As SQL developers, we develop a well-defined understanding of relational data structure over the years that makes it feel natural to manipulate relational data using the SQL query language. Switching to MultiDimensional eXpressions (MDX) queries can be painful if some basic differences between SQL and MDX are not clearly understood. In this article, I will explain those differences from a SQL developer point of view and illustrate via some examples.
OLTP and OLAP Databases
In OLTP databases, we are familiar with lookup tables and transaction tables; in the world of OLAP databases, their equivalent are dimensions and measures. SQL queries are written against an OLTP database, and the queries contain the elements that define how to join lookup tables and transactions tables. Similarly, MDX queries are written against an OLAP database, and the relationship among the various dimensions and measures are defined as part of the OLAP database design itself. Hence when we write MDX queries, it doesn’t contain any elements to describe relationships between dimensions and measures.
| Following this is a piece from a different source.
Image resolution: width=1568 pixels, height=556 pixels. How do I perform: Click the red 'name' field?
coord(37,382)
MDX Query Structure and Terminology
The below figure illustrates overall MDX query structure. MDX query will have a SELECT clause followed by one or more AXIS and FROM clauses. Optionally, there can be one or more named MEMBER and/or a SET defined prior to the SELECT statement; starting with the key word WITH. Named members in MDX is equivalent to a calculated column in SQL, and named set is like a SQL view. Named member/set can be used in the same statement in which they are defined. Alternatively, they can be defined as part of an OLAP database design and can be utilized across other MDX queries. An optional WHERE clause can also be added to filter the data.
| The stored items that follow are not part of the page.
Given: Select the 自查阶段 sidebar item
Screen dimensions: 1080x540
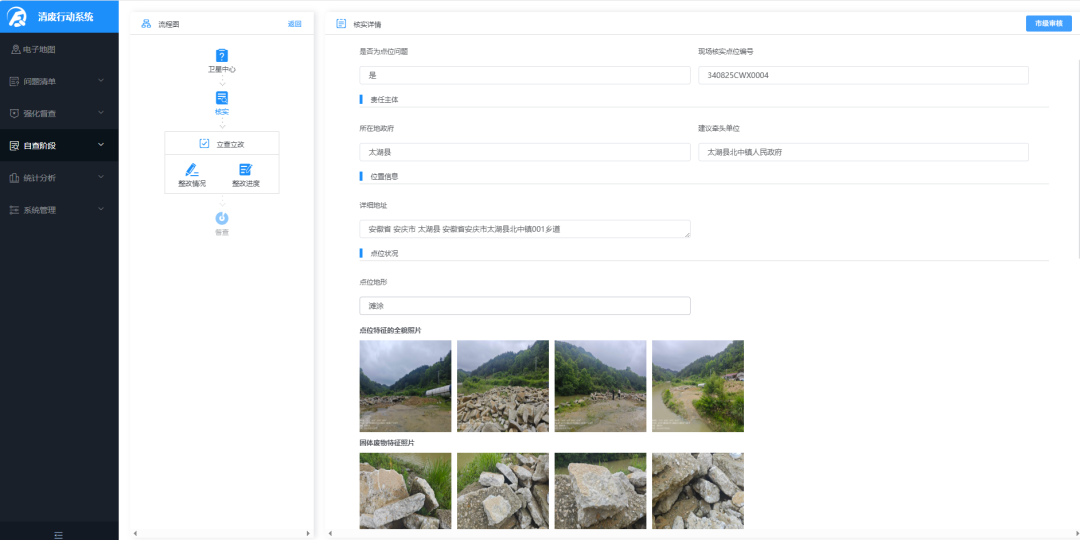Looking at the screenshot, I should pos(59,145).
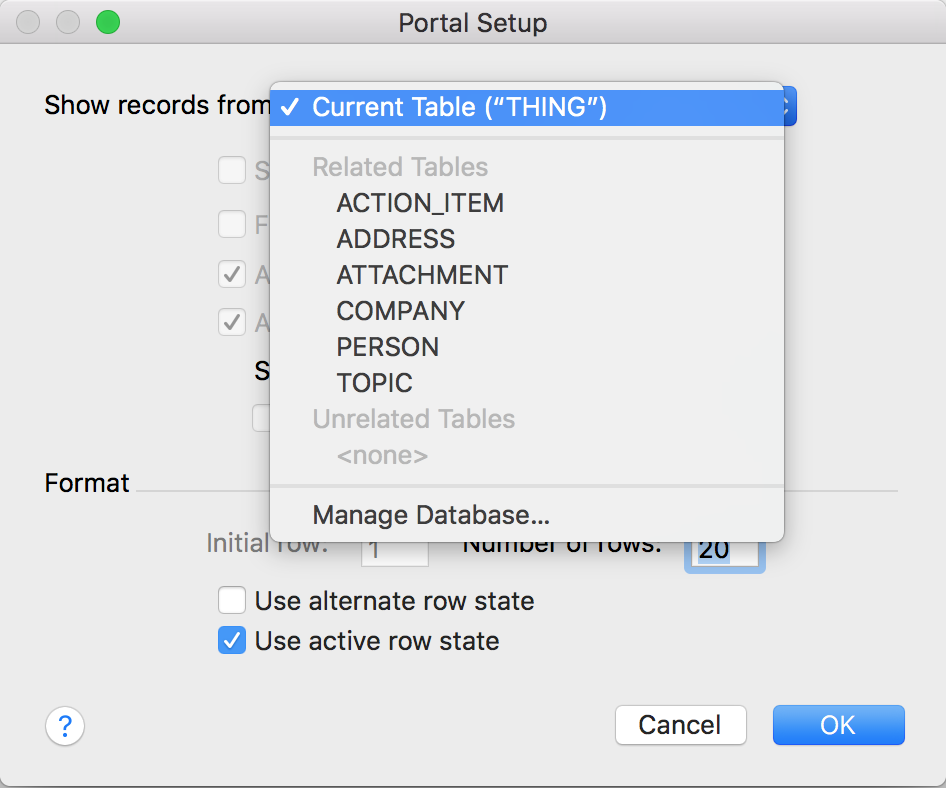Toggle the second partially hidden checkbox
946x788 pixels.
click(x=232, y=224)
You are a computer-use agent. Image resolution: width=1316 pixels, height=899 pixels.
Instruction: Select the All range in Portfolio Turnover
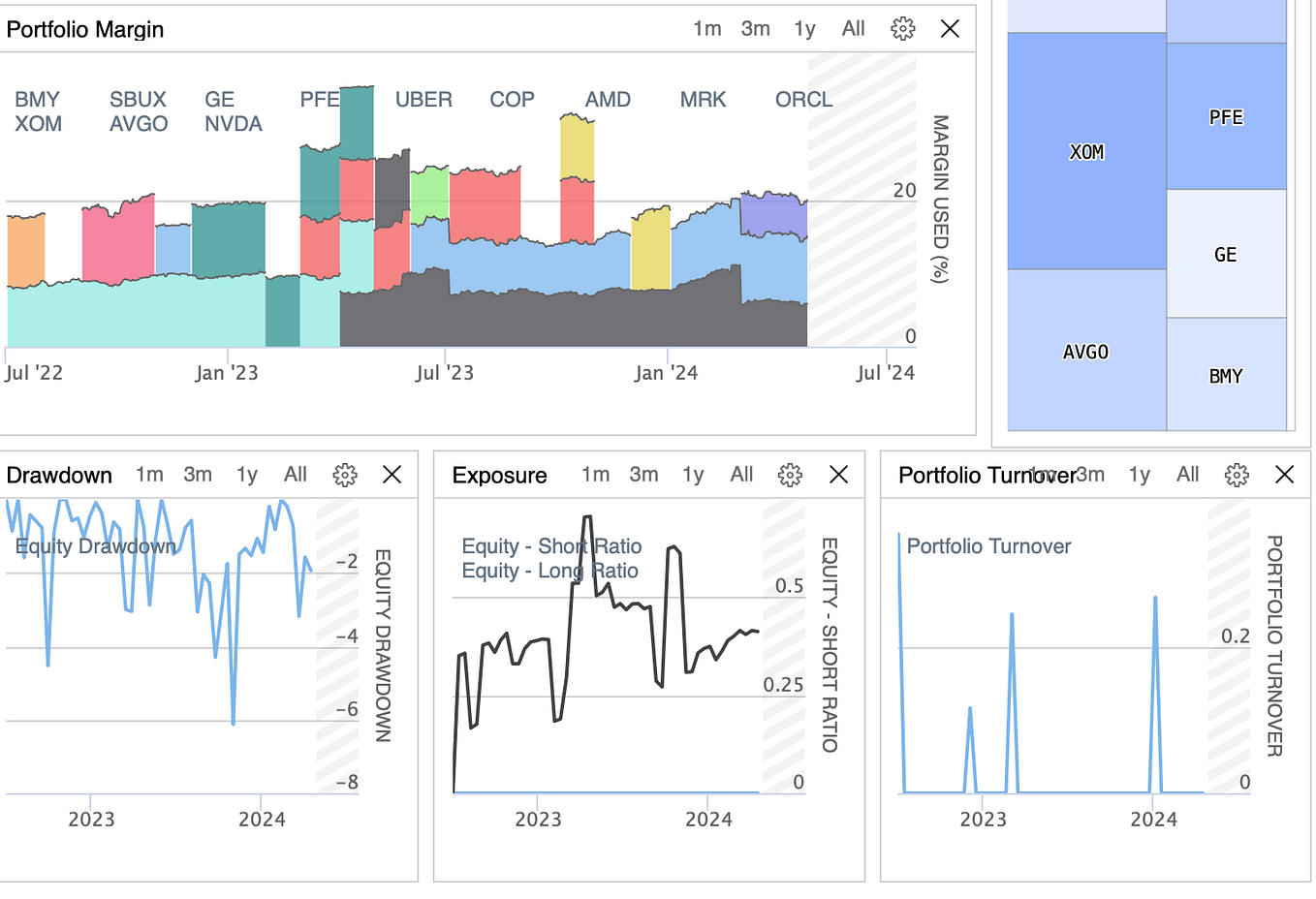click(x=1187, y=475)
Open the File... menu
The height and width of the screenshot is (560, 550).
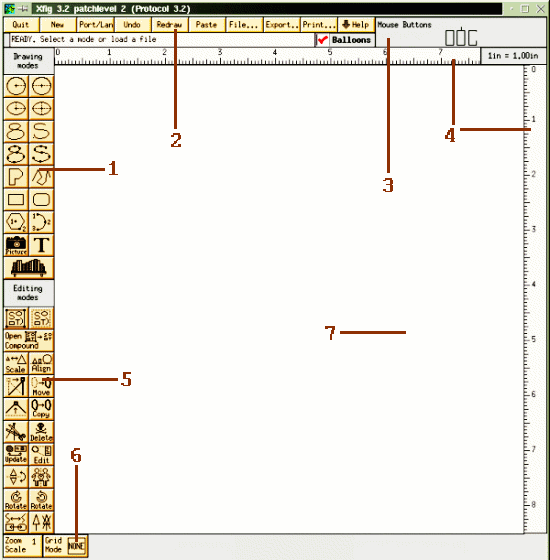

Each AXIS produces one set. A Set is made up of one or more Tuple/Tuple sets. A Tuple is made up of one or more Attributes (from dimensions and/or Measures) just like a SQL statement contains one or more columns. A Tuple that returns more than one row is called a Tuple Set.
MDX Rules
As SQL developers, we need to keep in mind certain basic differences between writing MDX queries and SQL queries. We will review some key terms and then summarize various differences as MDX rules. We will use the following Product and Measures dimension from the AdventureWorks2012 sample OLAP database:
Attribute Hierarchy
Attributes in dimensions are analogous to columns in SQL database tables. In Product dimension, as shown above, Category, Large Photo and Model Name are some of the attributes. These attributes are populated with data from their corresponding columns in the underlying OLTP table. Each Attribute in a dimension has its unique hierarchy name.
User-Defined Hierarchy
An OLAP database allows us to create a user-defined hierarchy from the existing attributes of a dimension. As you see in the Product dimension above, one of the user-defined hierarchies is Product Categories and is made up of Category, Subcategory and Product attributes. Attributes in the user-defined hierarchy become levels underneath it and share the same hierarchy as the root. In the above example, Product Categories has its unique hierarchy name (Product Categories), and all levels (Category, Subcategory, Product) underneath share the same hierarchy.
The Measures Dimension
This dimension in the OLAP database is a single hierarchy dimension. All the measures in the Measures dimension belong to the same single hierarchy name.
Now that we went over some background concepts and terms, we are at an appropriate point to talk about MDX rules. Note that I will use attribute and attribute hierarchy interchangeably.
Rule #1: The same attribute Hierarchy cannot be repeated within the same Tuple.
In the MDX query below, the attribute Category is repeated within the same tuple — hence it will throw an error when executed:
SELECT { ( [Product].[Category].Children, [Product].[Subcategory].Children, [Product].[Product].Children, [Product].[Category].Children ) } ON AXIS (0) FROM [Adventure Works]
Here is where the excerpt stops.